Galaxy-Sized Lenses Light Up Dark Matter
A team of astronomers in Victoria have detailed a new way to see the dark matter halos that surround galaxies.
Just as most of an iceberg is unseen below the surface of the ocean, so to the Universe keeps a large part of itself shrouded in darkness and undetected by our telescopes. Finding this unseen dark matter has become a priority for cosmologists around the world, and astronomers at Swinburne University of Technology have pioneered a new way to see the dark matter halos that surround galaxies.
Although dark matter contributes more than 80% of the matter in the Universe, we can’t see it and are only sure of its existence because of the way it interacts gravitationally with ordinary matter. The stars in the outer reaches of galaxies orbit so quickly that they would simply fly off into space if it didn’t exist – like a rock thrown from a sling.
This also happens on even larger scales, where entire galaxy groups or clusters would break apart if not for a spherical halo of dark matter surrounding the visible matter. Galaxy clusters are the largest gravitationally bound structures in the Universe, with about 80% of the cluster content in the form of dark matter.
But how are astronomers able to see these halos? One of the predictions of Einstein’s theory of general relativity was that the light from distant galaxies would be deflected when it passed close enough to these massive objects. What we see on Earth is that the background galaxies are distorted and appear out of position, an effect known as gravitational lensing.
If the distortions caused by the gravitational lensing are very small, it is not possible to detect them on individual galaxies. A statistical method known as weak lensing, where distortions are averaged over a large number of galaxies, is used instead.
The new research focuses on weak lensing, but the team, led by Swinburne PhD candidate Pol Gurri, has found a novel way to measure the lensing effect of a foreground galaxy by analysing the motion of the stars in the distorted galaxies rather than their shapes. This new method overcomes some of the limitations of traditional methods of weak lensing.
The result is that astronomers are able to more easily measure the mass profiles of galaxies, including the dark matter haloes that extend out far beyond where the light from stars and gas can be seen.
The idea that underpins weak lensing experiments is that the observed image can be used to measure the gravitational properties of the lens provided that the true, or unlensed, scene is known. In conventional weak lensing, the shapes of galaxies are assumed to be circular, meaning that any elongation in the image is a result of lensing.
However, galaxies are intrinsically elliptical, and this leads to a source of error that must be accounted for. Sampling very large numbers of galaxies reduces, but does not eliminate, this error.
Thinking Differently About Lensing
The new method of analysis devised by Pol Gurri and his team, labelled Precision Weak Lensing by the researchers, looks instead at distortions in the velocity fields of the galaxies. Using this information, also known as the kinematics of the galaxy, enables a much more precise measurement of the lensing effect than is possible using shape alone.

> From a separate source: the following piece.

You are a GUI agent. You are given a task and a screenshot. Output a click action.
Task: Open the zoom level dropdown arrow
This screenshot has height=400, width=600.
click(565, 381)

When they applied their technique to 18 galaxies that were observed with the Australian National University’s 2.3m telescope located in Siding Spring, NSW, Pol Gurri’s team managed to obtain a signal strength for each galaxy that would have required 50 galaxies to be observed using conventional techniques. Measuring the properties of the dark matter in the lensing galaxies follows from there.
“Because we know how stars and gas are supposed to move inside galaxies, we know roughly what that galaxy should look like,” says Pol Gurri. “By measuring how distorted the real galaxy images are, then we can figure out how much dark matter it would take to explain what we see.”
“With our new way of seeing the dark matter we hope to get a clearer picture of where the dark matter is, and what role it plays in how galaxies form.”
Weak gravitational lensing is already one of the most successful ways to map the dark matter content of the Universe, with massive global investments of time and resources. NASA’s Nancy Grace Roman Space Telescope and the European Space Agency’s Euclid Space Telescopes (both scheduled to launch in 2022) have been designed, in part, to make similar kinds of measurements. The larger, more sensitive telescopes will make it possible to extend the technique of precision weak lensing to galaxies that are even more distant.
With the hunt for the elusive dark matter particle intensifying in Australia and around the world, understanding its distribution in space will be like fitting another piece into one of the greatest unsolved puzzles in cosmology.
Research co-author Associate Professor Edward Taylor commented on the significance of this research. “We have shown that we can make a real contribution to these global efforts, even with a relatively small telescope built in the 1980s, just by thinking about the problem in a different way.”